(Items from a data source)
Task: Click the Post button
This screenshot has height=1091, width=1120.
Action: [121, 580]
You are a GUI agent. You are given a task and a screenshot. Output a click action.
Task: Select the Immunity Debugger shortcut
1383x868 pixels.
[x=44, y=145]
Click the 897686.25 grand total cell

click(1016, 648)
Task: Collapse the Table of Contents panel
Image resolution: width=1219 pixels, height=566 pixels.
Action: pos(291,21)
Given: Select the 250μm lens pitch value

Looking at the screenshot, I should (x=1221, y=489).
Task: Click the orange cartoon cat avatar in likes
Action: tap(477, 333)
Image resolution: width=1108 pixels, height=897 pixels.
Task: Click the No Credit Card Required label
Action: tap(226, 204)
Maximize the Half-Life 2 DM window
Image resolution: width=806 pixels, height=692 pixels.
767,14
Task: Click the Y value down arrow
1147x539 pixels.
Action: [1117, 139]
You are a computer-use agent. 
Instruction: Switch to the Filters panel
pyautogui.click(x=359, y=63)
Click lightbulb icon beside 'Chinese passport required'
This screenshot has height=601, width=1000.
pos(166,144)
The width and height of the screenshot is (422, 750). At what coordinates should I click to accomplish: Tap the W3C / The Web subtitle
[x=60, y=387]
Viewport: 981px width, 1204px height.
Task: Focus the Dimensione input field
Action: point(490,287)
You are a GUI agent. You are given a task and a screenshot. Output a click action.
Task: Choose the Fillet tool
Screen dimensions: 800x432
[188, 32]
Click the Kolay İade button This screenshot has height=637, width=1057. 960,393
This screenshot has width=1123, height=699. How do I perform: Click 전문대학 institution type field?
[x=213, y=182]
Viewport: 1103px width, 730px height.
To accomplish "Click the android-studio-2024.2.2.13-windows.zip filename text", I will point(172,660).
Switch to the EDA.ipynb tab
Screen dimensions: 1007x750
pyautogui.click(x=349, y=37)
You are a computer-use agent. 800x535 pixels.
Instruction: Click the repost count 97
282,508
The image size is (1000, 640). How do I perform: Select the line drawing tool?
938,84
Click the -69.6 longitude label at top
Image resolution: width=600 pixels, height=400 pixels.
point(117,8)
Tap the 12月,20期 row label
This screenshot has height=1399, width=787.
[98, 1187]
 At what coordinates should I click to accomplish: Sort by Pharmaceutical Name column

▶ _Task directions_
In the data above, start at the line that has "Instruction: Switch to the Filters panel", stop after the line that has "Click the -69.6 longitude label at top", and print every line in between exactly as it stands.

▶ _Final answer_
Instruction: Switch to the Filters panel
pyautogui.click(x=359, y=63)
Click lightbulb icon beside 'Chinese passport required'
This screenshot has height=601, width=1000.
pos(166,144)
The width and height of the screenshot is (422, 750). At what coordinates should I click to accomplish: Tap the W3C / The Web subtitle
[x=60, y=387]
Viewport: 981px width, 1204px height.
Task: Focus the Dimensione input field
Action: point(490,287)
You are a GUI agent. You are given a task and a screenshot. Output a click action.
Task: Choose the Fillet tool
Screen dimensions: 800x432
[188, 32]
Click the Kolay İade button This screenshot has height=637, width=1057. 960,393
This screenshot has width=1123, height=699. How do I perform: Click 전문대학 institution type field?
[x=213, y=182]
Viewport: 1103px width, 730px height.
To accomplish "Click the android-studio-2024.2.2.13-windows.zip filename text", I will point(172,660).
Switch to the EDA.ipynb tab
Screen dimensions: 1007x750
pyautogui.click(x=349, y=37)
You are a computer-use agent. 800x535 pixels.
Instruction: Click the repost count 97
282,508
The image size is (1000, 640). How do I perform: Select the line drawing tool?
938,84
Click the -69.6 longitude label at top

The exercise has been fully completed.